<<<<
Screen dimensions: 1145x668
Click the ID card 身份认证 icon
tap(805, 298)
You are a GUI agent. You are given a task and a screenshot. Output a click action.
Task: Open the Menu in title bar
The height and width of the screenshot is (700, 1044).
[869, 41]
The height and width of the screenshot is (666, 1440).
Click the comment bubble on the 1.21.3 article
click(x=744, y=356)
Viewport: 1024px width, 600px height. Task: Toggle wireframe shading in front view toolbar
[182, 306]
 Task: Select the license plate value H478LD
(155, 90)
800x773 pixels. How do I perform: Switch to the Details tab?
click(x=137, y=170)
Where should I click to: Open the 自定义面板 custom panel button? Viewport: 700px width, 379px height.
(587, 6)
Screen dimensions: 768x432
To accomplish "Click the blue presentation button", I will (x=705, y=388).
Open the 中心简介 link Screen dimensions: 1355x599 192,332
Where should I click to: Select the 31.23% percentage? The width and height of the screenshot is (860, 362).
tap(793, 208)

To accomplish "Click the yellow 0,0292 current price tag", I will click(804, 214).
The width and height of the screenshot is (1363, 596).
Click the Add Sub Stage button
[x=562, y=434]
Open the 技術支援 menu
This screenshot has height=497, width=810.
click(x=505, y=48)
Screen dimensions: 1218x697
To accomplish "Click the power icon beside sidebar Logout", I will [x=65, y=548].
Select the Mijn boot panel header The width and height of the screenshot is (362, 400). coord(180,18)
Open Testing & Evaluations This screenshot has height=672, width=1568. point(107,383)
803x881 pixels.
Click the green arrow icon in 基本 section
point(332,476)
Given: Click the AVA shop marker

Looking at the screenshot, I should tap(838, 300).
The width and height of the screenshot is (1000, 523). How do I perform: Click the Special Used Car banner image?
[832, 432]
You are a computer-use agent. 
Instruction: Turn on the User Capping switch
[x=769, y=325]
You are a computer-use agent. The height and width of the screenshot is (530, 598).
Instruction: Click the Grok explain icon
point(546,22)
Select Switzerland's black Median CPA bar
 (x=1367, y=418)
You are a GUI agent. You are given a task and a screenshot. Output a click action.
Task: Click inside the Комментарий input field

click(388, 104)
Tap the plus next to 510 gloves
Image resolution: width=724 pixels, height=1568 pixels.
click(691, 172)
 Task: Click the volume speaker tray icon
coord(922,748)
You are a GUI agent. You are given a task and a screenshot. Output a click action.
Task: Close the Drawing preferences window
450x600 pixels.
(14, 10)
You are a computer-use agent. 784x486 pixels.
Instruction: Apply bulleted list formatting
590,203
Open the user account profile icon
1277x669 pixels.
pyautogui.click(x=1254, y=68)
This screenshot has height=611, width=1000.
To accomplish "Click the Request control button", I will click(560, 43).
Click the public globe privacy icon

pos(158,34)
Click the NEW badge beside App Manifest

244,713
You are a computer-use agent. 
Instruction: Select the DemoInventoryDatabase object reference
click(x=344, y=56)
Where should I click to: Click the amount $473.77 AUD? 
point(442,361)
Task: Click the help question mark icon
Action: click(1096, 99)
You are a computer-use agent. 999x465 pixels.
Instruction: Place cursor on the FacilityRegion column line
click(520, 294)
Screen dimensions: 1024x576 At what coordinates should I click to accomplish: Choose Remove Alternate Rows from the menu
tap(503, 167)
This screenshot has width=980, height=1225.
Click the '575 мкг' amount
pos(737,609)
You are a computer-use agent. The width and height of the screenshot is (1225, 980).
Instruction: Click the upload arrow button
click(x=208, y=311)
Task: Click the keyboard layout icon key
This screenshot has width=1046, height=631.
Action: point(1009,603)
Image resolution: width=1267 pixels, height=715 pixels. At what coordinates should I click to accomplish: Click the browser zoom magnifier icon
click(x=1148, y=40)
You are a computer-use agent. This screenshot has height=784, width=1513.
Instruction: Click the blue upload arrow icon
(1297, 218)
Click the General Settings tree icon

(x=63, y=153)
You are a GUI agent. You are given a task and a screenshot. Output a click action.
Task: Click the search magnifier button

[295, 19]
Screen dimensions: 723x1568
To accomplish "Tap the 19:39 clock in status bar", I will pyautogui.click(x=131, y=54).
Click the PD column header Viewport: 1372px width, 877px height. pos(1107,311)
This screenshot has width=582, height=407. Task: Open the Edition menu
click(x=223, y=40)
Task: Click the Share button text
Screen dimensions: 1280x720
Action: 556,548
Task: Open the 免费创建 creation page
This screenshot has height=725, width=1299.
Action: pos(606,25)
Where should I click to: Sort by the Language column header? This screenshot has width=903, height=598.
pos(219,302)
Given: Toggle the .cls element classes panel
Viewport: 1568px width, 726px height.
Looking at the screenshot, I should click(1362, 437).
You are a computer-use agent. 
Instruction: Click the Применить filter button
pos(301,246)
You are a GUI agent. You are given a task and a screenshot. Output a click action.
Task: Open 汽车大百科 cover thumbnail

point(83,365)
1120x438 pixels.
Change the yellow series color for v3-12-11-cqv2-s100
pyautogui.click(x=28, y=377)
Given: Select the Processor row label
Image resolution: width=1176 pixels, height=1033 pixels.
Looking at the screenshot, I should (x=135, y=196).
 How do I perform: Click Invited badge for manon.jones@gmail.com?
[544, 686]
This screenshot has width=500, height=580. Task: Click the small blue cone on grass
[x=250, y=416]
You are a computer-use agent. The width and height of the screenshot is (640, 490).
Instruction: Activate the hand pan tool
>>>>
Each line from the one containing "is (640, 490)." to the close of the records must appear in the output exactly, and no other line.

**Result**
You are a computer-use agent. The width and height of the screenshot is (640, 490).
Instruction: Activate the hand pan tool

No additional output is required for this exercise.